I really enjoyed this exhibition. Thanks Paula for recommending it and writing it up. The magazines at the back of the Cafe were a fantastic insight into what vernacular art is all about. (www.foundmagazine.com and www.ohiomagazine. I spent some time flicking through them - there really is no end to the possibilities. From prize cows (with four legs) I wandered in my head to other possibilities. Prize little madams a la 'Little Miss sunshine. Still to research that one, attractive hoovers and so on. Have found some wonderful tattoo sites but not sure how to upload families of the pictures in one go.
Joachim Schmid
Various works remined me so strongly of different films : Amelie and Central Station. The haunting pain of other peoples left overs. Whole worlds unfold in one's imagination from these snipits of other peoples' trash and Miscellaneous was very powerful.

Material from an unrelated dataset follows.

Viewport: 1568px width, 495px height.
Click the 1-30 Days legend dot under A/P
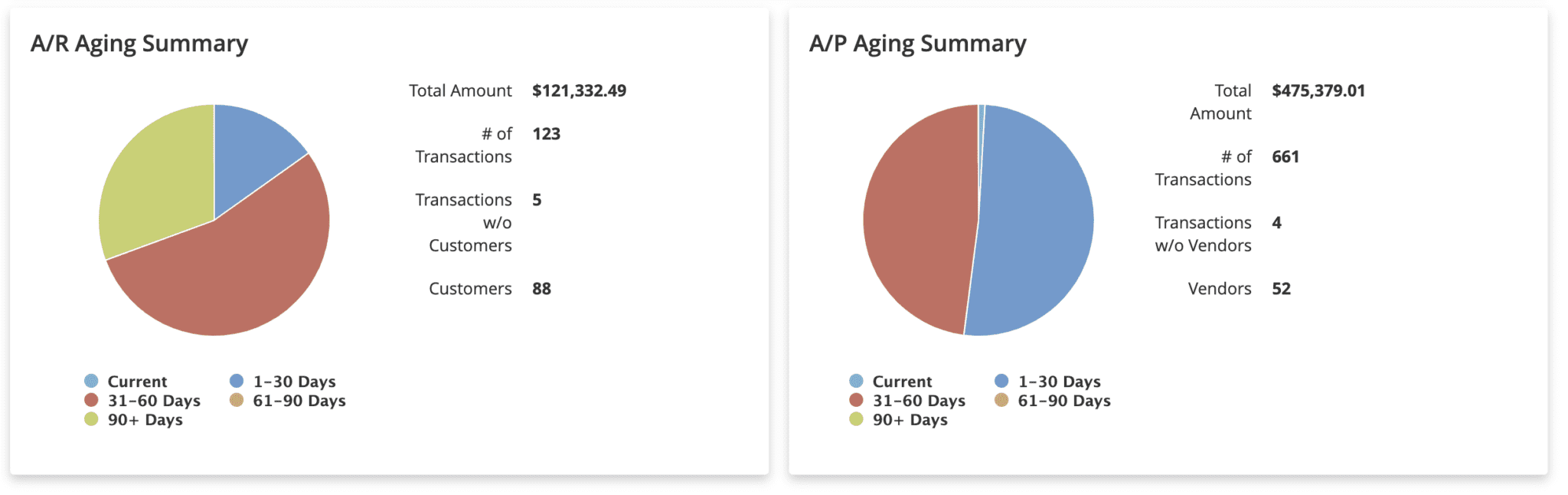(1001, 381)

“For the last 25 years Joachim Schmid (b. 1955) has challenged the traditional and prevailing idea of ‘art photography‘. Instead, he has championed the importance of photographs that are produced and seen everyday; ranging from passport photos, to high street studio portraits, ID cards and, more recently, the Internet.
In Bilder von der Strasse (Pictures from the Street, ongoing since 1982) Schmid has collected discarded photographs from around the world, revealing the bizarre in the ordinary and overlooked. The exhibition also includes Photogenetic Drafts (1991). Using negatives a studio photographer had cut in half to prevent their further use, Schmid has created ironic and unsettling photo-collages that play on the predictability of the commercial studio portrait. The exhibition will premier two multi-channel digital photo installations, Tausend Himmel (Thousand Skies, 2005) and Menschen und Dinge (People and Things, 2006).

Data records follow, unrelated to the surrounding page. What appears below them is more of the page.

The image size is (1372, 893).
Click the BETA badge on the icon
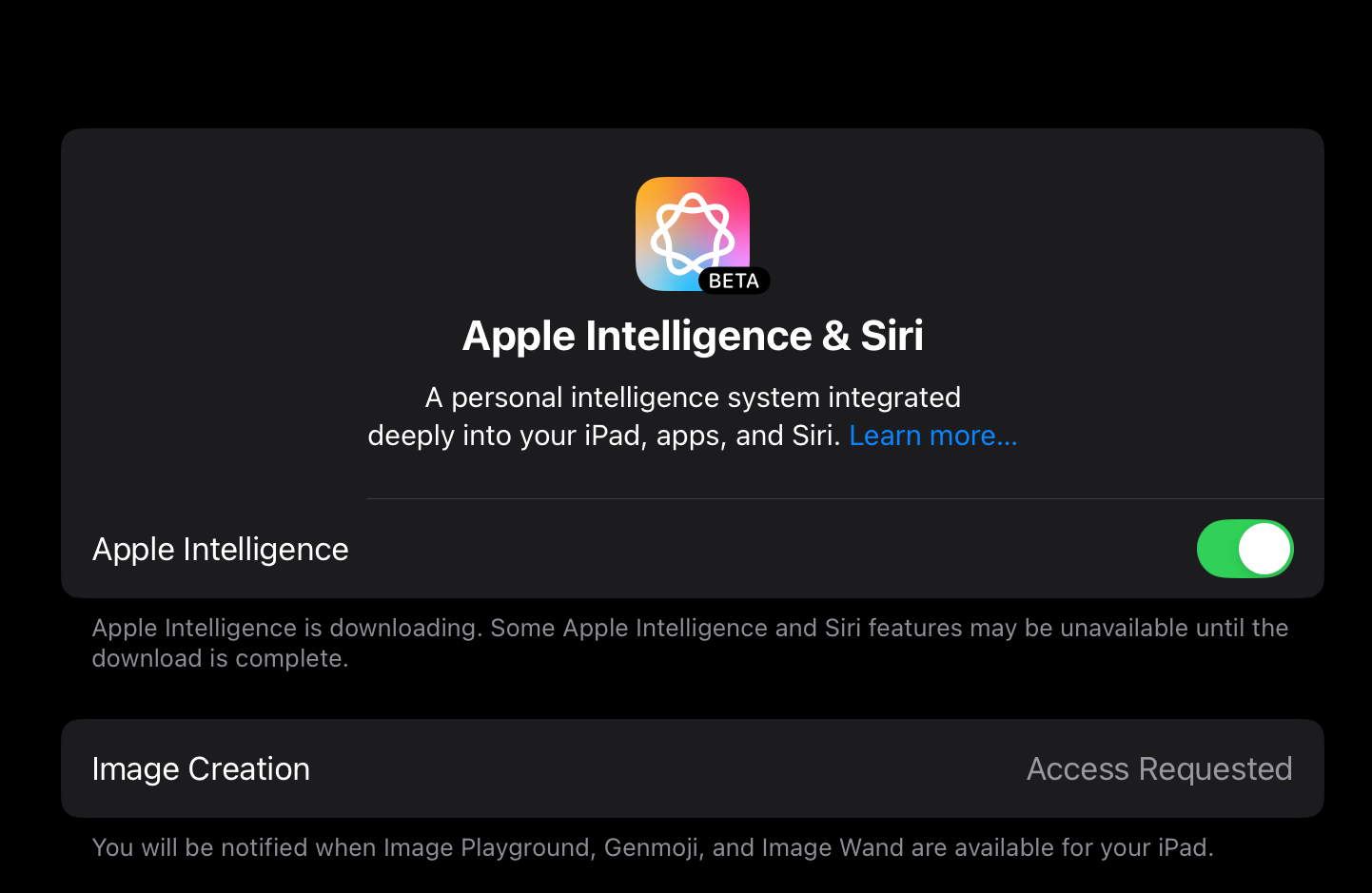click(x=734, y=281)
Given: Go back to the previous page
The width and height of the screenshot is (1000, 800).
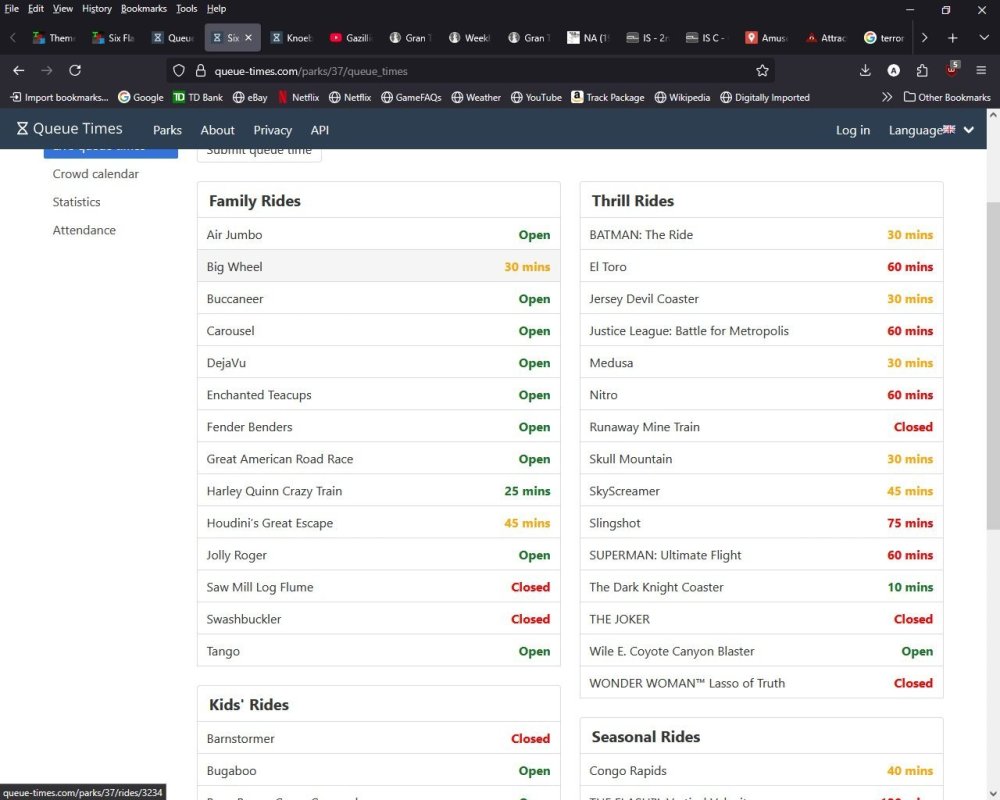Looking at the screenshot, I should [18, 71].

Schmid‘s interest in collecting and archiving photographs reflects a concern with photography as an all-encompassing discourse that runs throughout the public and private spheres of our lives.
The exhibition has been organized in collaboration with the Tang Museum at Skidmore College (Saratoga Springs, New York).

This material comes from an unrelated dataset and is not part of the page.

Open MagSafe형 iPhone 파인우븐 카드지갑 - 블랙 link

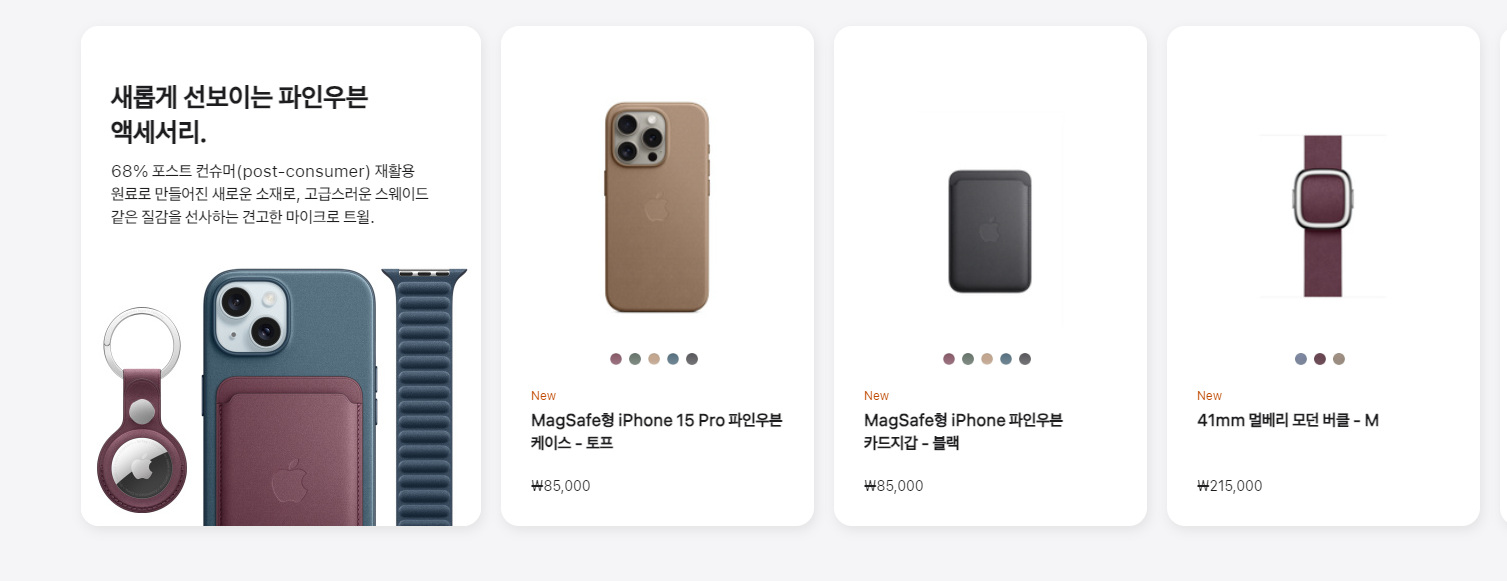click(963, 431)
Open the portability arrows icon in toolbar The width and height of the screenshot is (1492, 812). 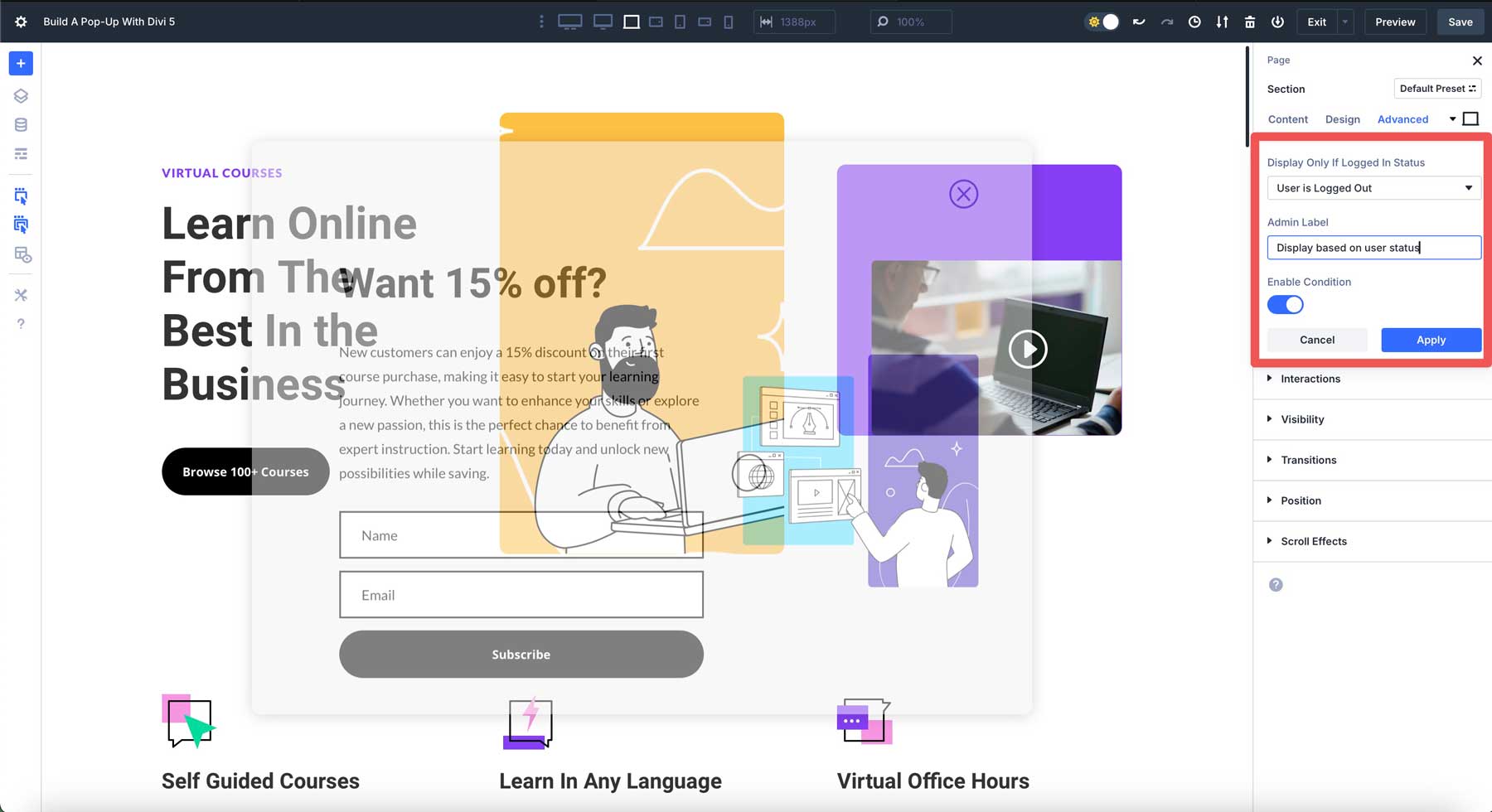coord(1222,22)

Two publications have been produced to coincide with the exhibition and are available from the Gallery Bookshop. Tausend Himmel, published by The Photographers‘ Gallery, is a full colour 64-page artist booklet featuring images from the project of the same title; and a monograph, Joachim Schmid Photoworks 1982—2007, published by Photoworks (UK), Tang Museum (USA) and Steidl (Germany), with support from The Photographers‘ Gallery and the Andy Warhol Foundation for the Visual Arts.”